Answer
Estimated coordinates:
Leftmost point: $(-1.2, 1.2)$
Lowest point: $(1.5, -0.5)$
Exact coordinates:
Leftmost point: $(-1.19, 1.19)$
Lowest point: $(1.42, -0.47)$
Work Step by Step
1. Graph the equation and estimate the coordinates of the leftmost and the lowest point on that curve.
- Insert the parametric equation and then zoom in the leftmost and in the lowest point, and take note of the coordinates.
- Mine were $(-1.2,1.2)$ and $(1.5,-0.5)$, respectively.

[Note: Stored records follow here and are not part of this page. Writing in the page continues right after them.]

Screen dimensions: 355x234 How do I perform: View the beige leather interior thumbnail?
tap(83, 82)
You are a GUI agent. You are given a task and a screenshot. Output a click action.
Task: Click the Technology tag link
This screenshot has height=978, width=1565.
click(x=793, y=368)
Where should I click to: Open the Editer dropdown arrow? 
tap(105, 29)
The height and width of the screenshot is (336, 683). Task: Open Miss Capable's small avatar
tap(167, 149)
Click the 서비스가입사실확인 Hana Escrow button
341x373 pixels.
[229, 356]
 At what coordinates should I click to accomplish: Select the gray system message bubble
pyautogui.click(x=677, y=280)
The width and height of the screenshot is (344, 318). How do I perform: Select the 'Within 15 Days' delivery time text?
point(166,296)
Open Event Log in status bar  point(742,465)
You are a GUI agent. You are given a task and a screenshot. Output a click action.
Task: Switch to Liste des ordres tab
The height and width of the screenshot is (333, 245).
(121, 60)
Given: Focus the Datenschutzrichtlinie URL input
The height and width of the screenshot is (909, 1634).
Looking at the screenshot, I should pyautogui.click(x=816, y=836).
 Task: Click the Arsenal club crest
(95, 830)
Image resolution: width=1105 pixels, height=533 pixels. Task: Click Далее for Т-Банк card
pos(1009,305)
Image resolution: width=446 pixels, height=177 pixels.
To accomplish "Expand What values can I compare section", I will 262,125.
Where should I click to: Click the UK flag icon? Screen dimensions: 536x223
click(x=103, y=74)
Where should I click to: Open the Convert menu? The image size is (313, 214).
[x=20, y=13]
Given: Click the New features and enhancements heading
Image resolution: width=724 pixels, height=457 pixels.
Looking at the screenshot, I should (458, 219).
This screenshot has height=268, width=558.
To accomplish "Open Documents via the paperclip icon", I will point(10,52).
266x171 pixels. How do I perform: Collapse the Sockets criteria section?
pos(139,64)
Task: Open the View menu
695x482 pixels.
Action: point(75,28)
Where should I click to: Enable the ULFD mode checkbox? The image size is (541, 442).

2. Calculate $\frac{dy}{dt}$ and $\frac{dx}{dt}$:
$\frac{dy}{dt} = \frac{d(t + t^4)}{dt} = 1 + 4t^3$
$\frac{dx}{dt} = \frac{d(t^4-2t)}{dt} = 4t^3 - 2$
Thus: $\frac{dy}{dx} = \frac{1 + 4t^3}{4t^3 - 2}$
The leftmost point is at a vertical tangent, therefore, $4t^3 - 2= 0$ and $1 + 4t^3 \neq 0$
$4t^3 - 2= 0$
$4t^3 = 2$
$t^3 = \frac 2 4 = \frac 1 2$
$t = \sqrt [3] {\frac 1 2}$
- Check if $1 + 4t^3 \neq 0$:
$1 + 4(\sqrt [3] {\frac 1 2})^3 \neq 0 $
$1 + 4(\frac 1 2) \neq 0$
$3 \neq 0$ - It is valid.
The lowest point is at a horizontal tangent, therefore, $1 + 4t^3 = 0$ and $4t^3 -2 \neq 0$
$1 + 4t^3 = 0$
$4t^3 = -1$
$t^3 = - \frac{1}{4}$
$t =- \sqrt [3] {\frac 1 4}$
- Check if: $4t^3 - 2 \neq 0 $
$4(\sqrt [3] {\frac 1 4})^3 -2 \neq 0$
$1 - 2 \neq 0 $
$-1 \neq 0$ - It is also valid.
3. Find the coordinates for: $t = \sqrt [3] {\frac 1 2}$
$x = (\sqrt [3] {\frac 1 2})^4 - 2(\sqrt [3] {\frac 1 2}) = -1.19$
$y = \sqrt [3] {\frac 1 2} + (\sqrt [3] {\frac 1 2})^4 = 1.19$
4. Find the coordinates for: $t = \sqrt [3] {\frac 1 4}$
$x = (-\sqrt [3] {\frac 1 4})^4 - 2(-\sqrt [3] {\frac 1 4}) = 1.42$
$y = -\sqrt [3] {\frac 1 4} + (-\sqrt [3] {\frac 1 4})^4 = -0.47$